LISTED RECORDS: Begin

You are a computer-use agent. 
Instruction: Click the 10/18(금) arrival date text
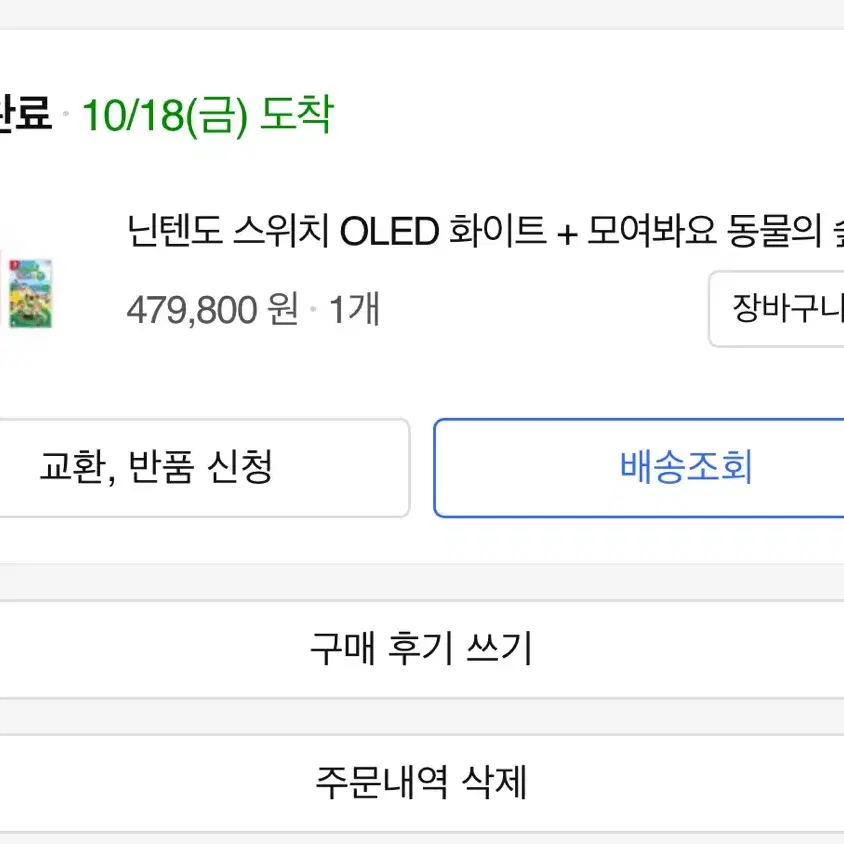165,116
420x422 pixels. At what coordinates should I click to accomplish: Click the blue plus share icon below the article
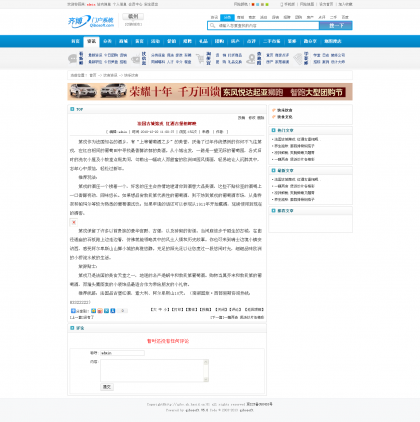coord(73,311)
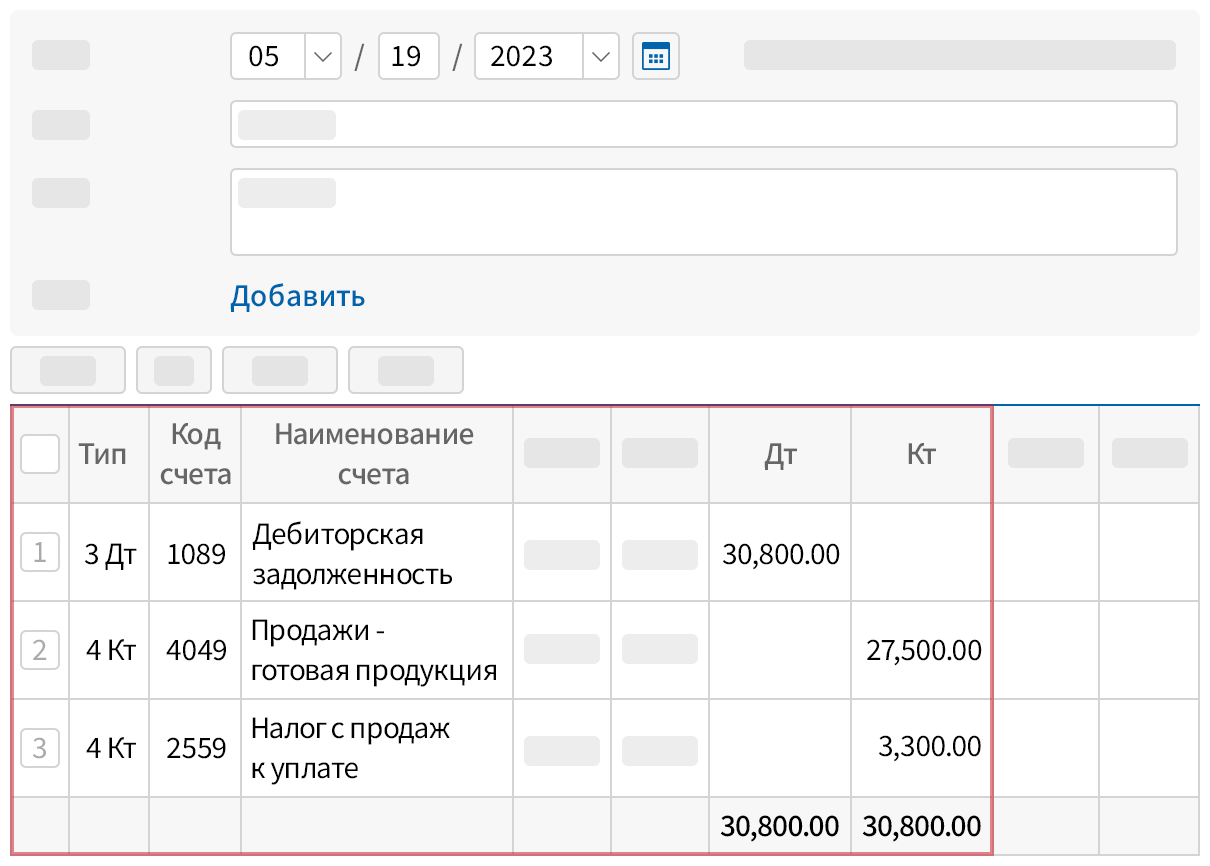Click the account code 1089 cell

(194, 551)
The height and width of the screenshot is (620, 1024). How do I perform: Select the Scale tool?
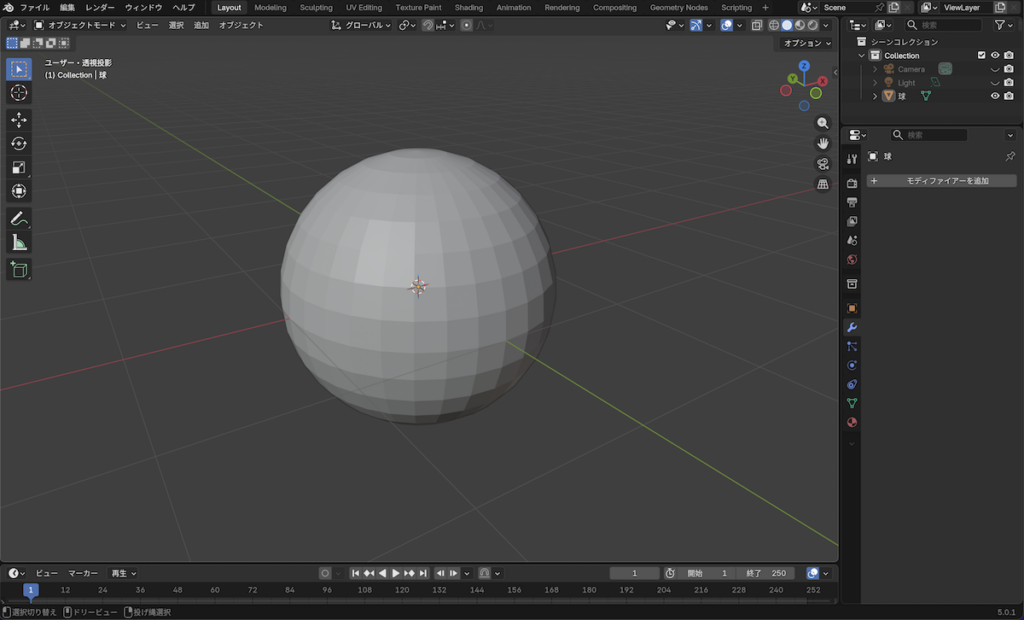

LISTED RECORDS: End

[ASSIGNMENT] In full and without any pictures, print the listing above exactly.

[ANSWER BELOW]
You are a computer-use agent. 
Instruction: Click the 10/18(금) arrival date text
165,116
420x422 pixels. At what coordinates should I click to accomplish: Click the blue plus share icon below the article
coord(73,311)
Click the account code 1089 cell

(194, 551)
The height and width of the screenshot is (620, 1024). How do I perform: Select the Scale tool?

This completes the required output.